I am confused about conversion.

1
http://www.designers-guide.org/Forum/YaBB.pl?num=1122952471/2#2

If I setup E in port, then in reality, the signal at the gate of the mosfet is 2E.

I wonder if the E means PAC mag of RF POIRT in cadence?

Why the gate of the mosfet is 2E? Assume the port is ac coupling to the gate and there is no match net work, which means signal at the right side and left side are different. One side is E, the other side is 2E.

Why？
how can a port with E can generate a 2E at the gate of mosfet?

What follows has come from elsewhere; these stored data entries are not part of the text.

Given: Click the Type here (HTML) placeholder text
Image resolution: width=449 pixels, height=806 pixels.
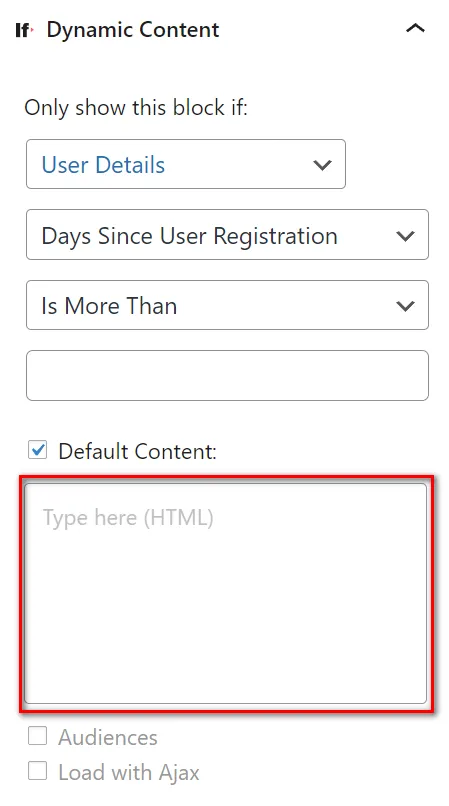Looking at the screenshot, I should coord(128,518).
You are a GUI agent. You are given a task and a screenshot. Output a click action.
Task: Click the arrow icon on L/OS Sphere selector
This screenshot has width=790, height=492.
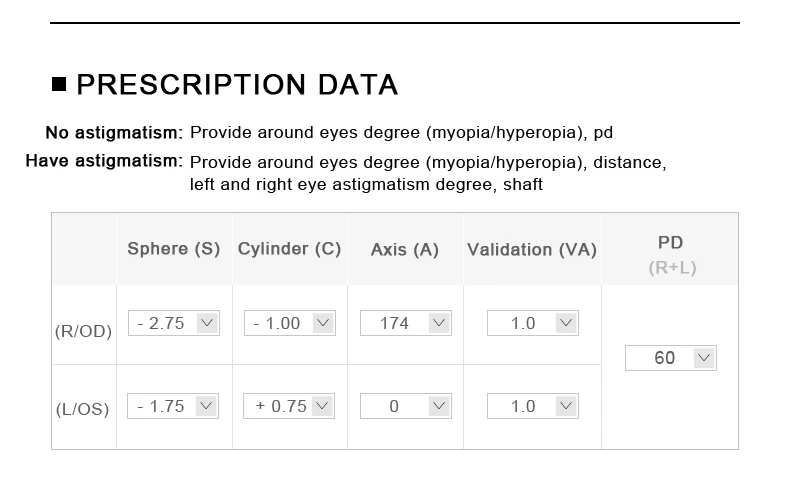coord(206,406)
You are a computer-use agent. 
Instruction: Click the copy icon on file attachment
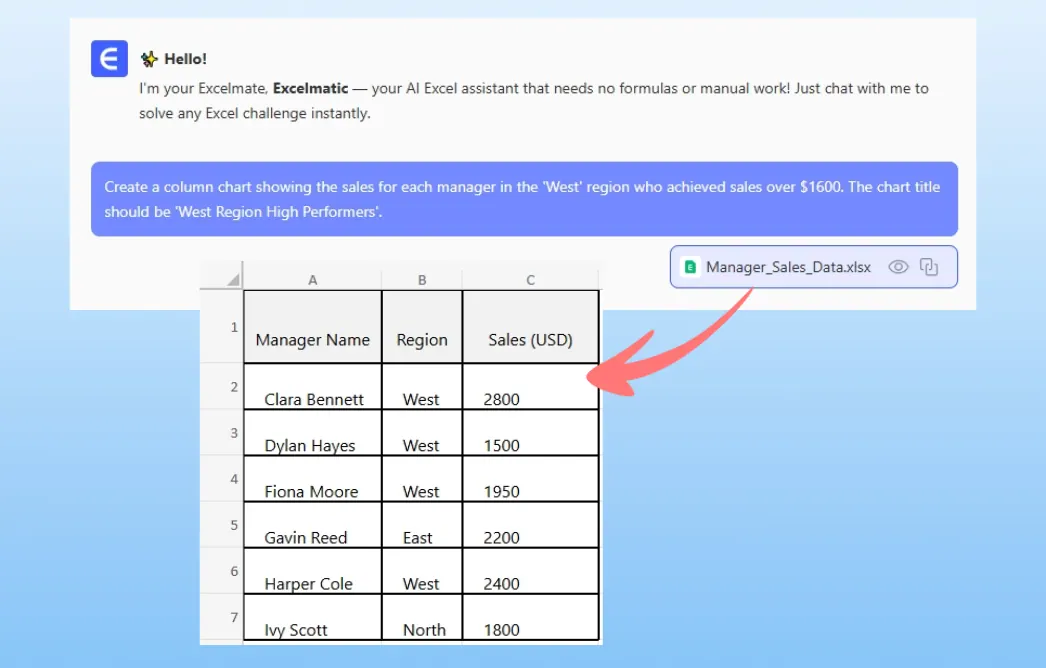pyautogui.click(x=929, y=267)
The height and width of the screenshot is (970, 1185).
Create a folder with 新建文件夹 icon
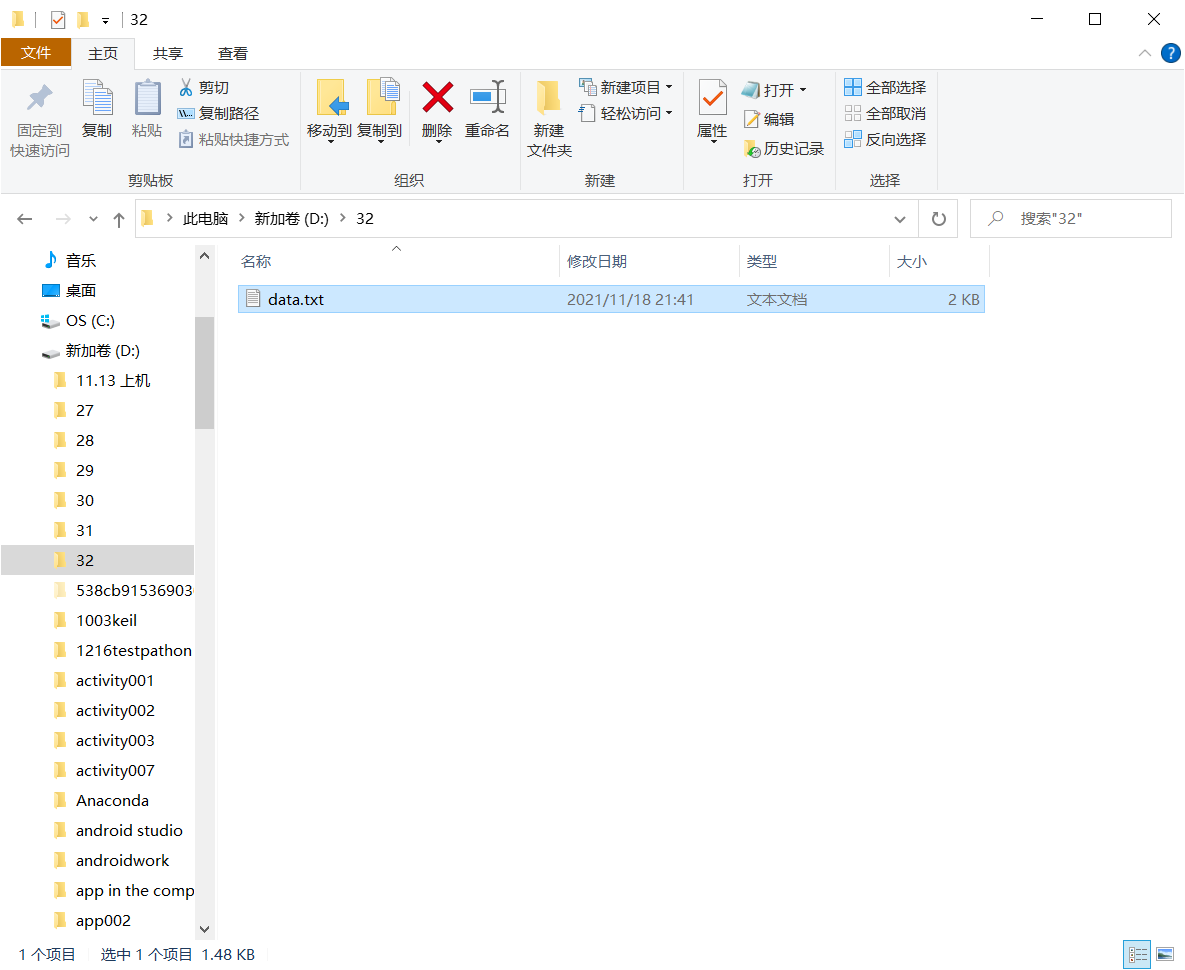[549, 113]
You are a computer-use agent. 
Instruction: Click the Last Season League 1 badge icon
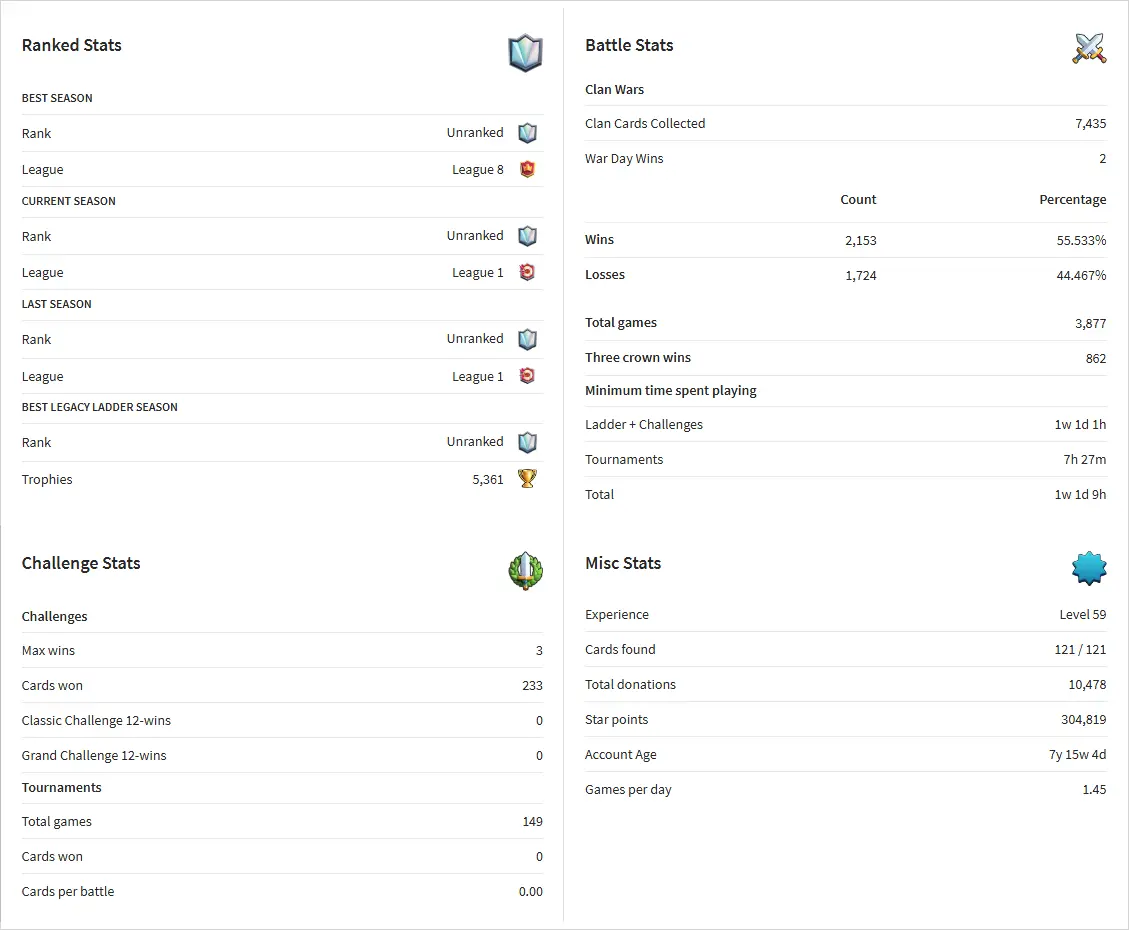527,376
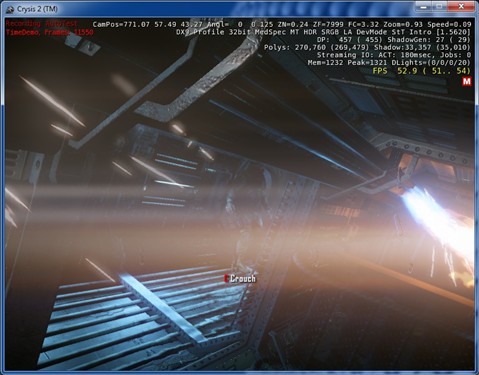Click the Mem and Peak memory line
This screenshot has width=479, height=375.
coord(389,63)
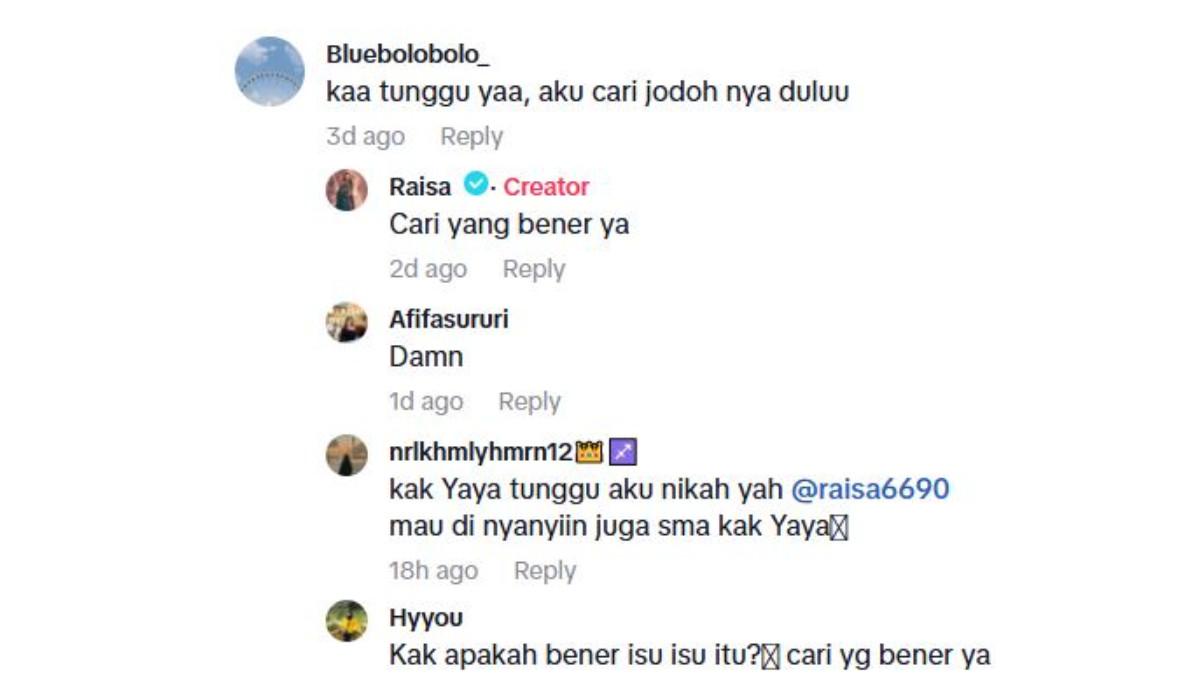The image size is (1200, 675).
Task: Click Raisa's creator profile picture
Action: pos(347,190)
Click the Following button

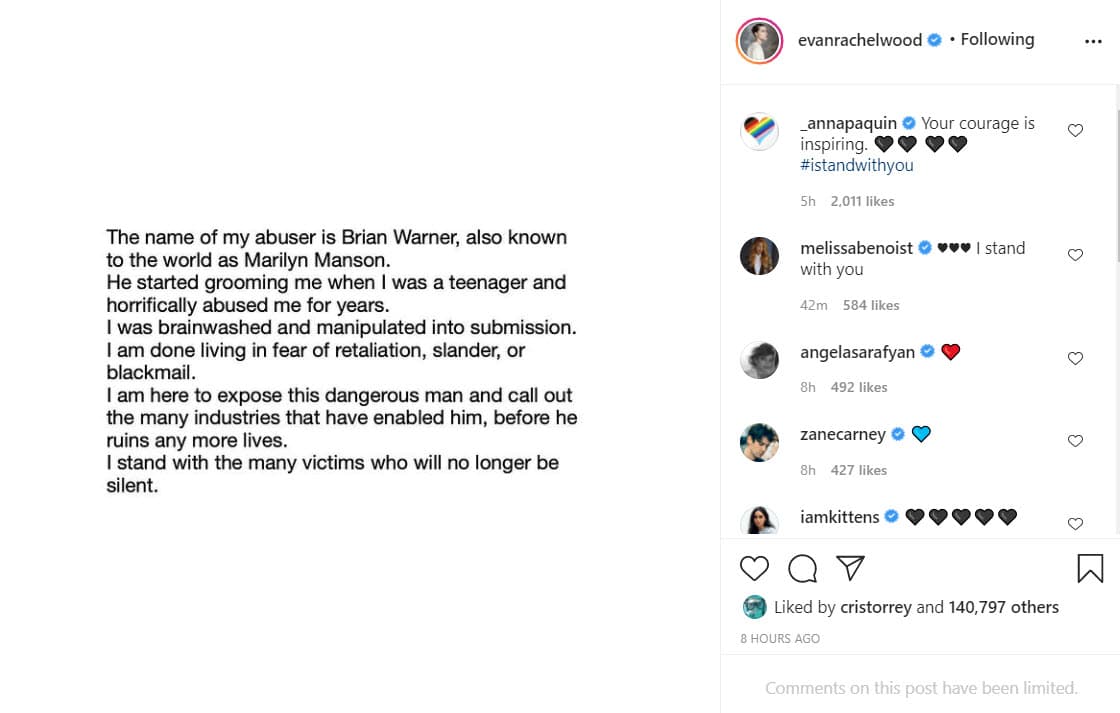tap(997, 39)
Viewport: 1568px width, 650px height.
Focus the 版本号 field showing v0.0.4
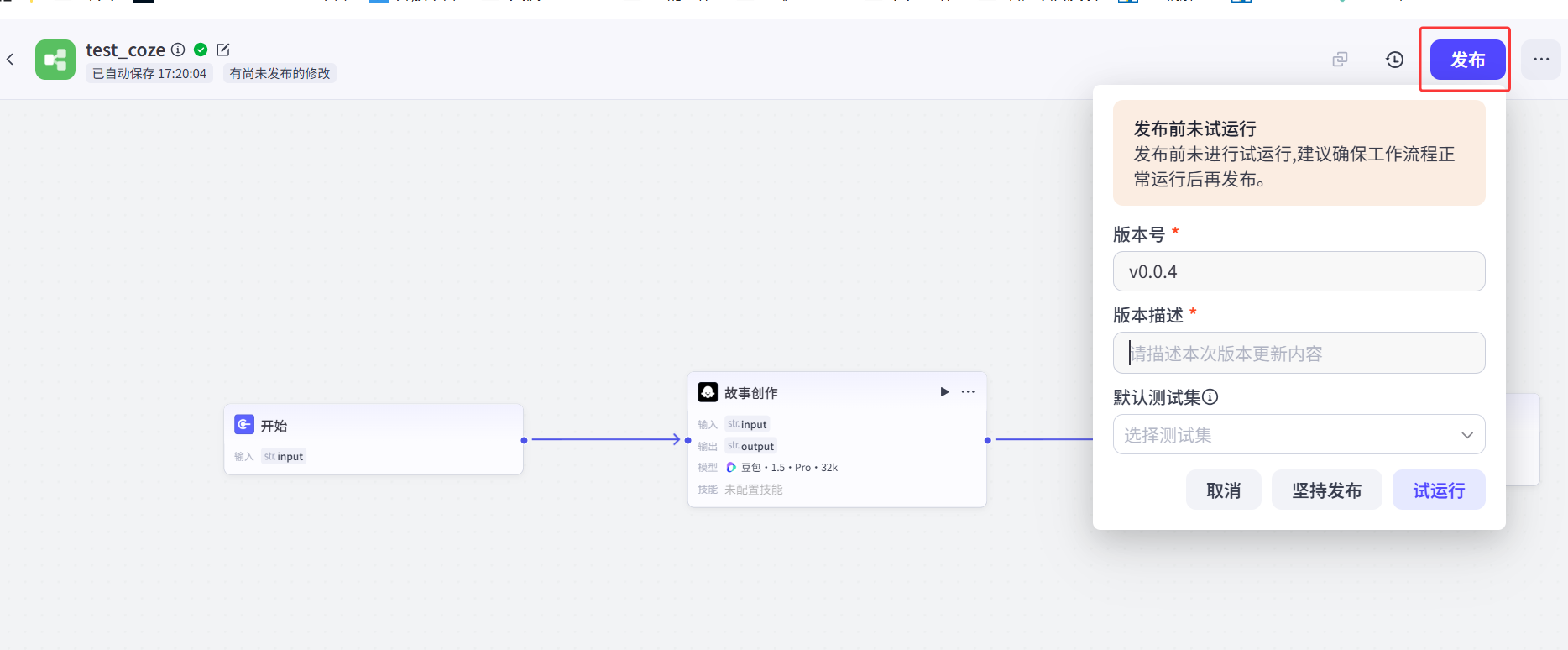[x=1299, y=272]
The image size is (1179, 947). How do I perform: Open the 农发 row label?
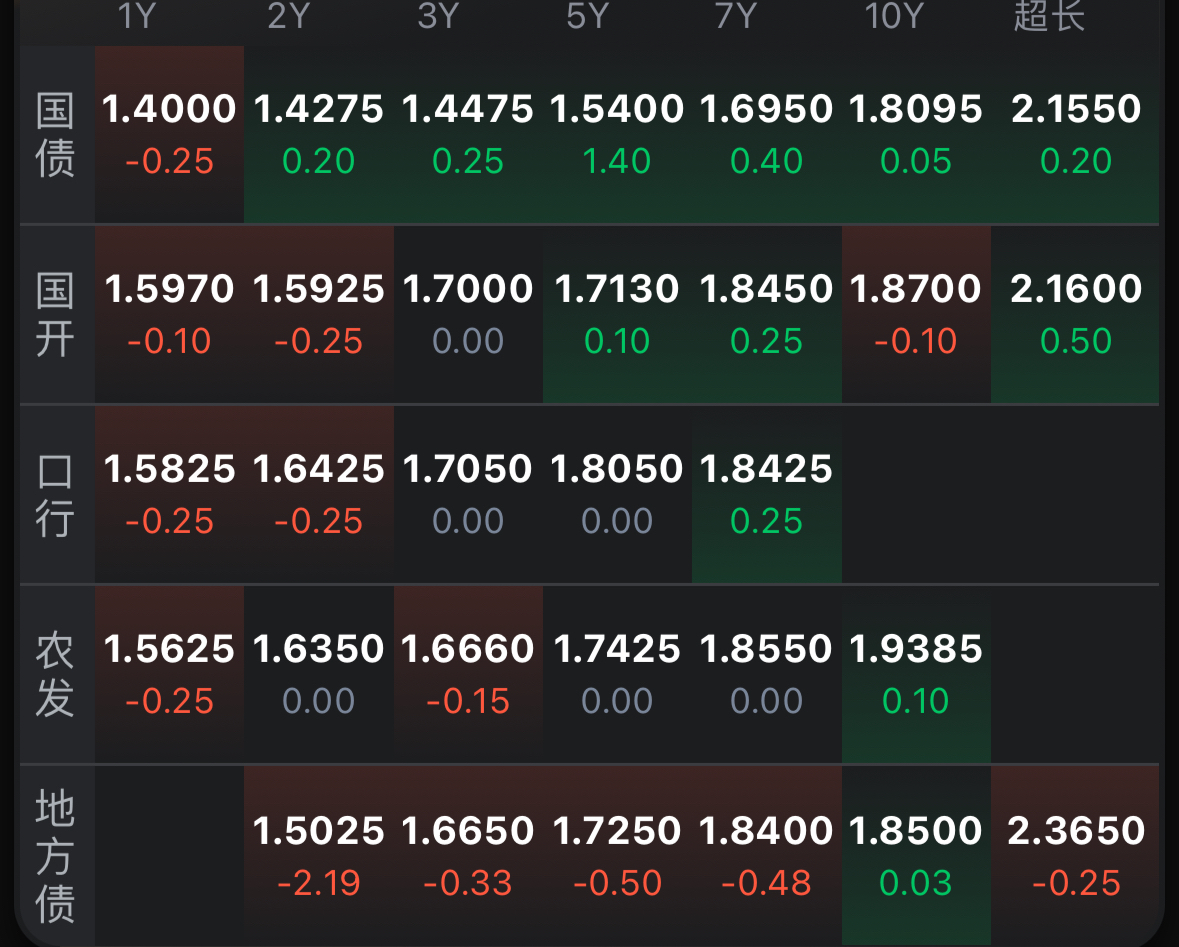pos(56,674)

Then Voltage gain of transient means Vout/Vin= Vout/E.
Why not Vout/2E?
Because the signal at gate is 2E~~

2
There are many voltage definition:
For      PAC, PXF and Pniose, it is Vout/(E/2)
For transient and PSP, it is Vout/Vin, Vin is the signal voltage at a input node of DUT.

I wonder if the input node means the + terminal of port or vsin?

It seems that Vout/(E/2) is used for power based system, while Vout/Vin is for voltage based system or for low frequency.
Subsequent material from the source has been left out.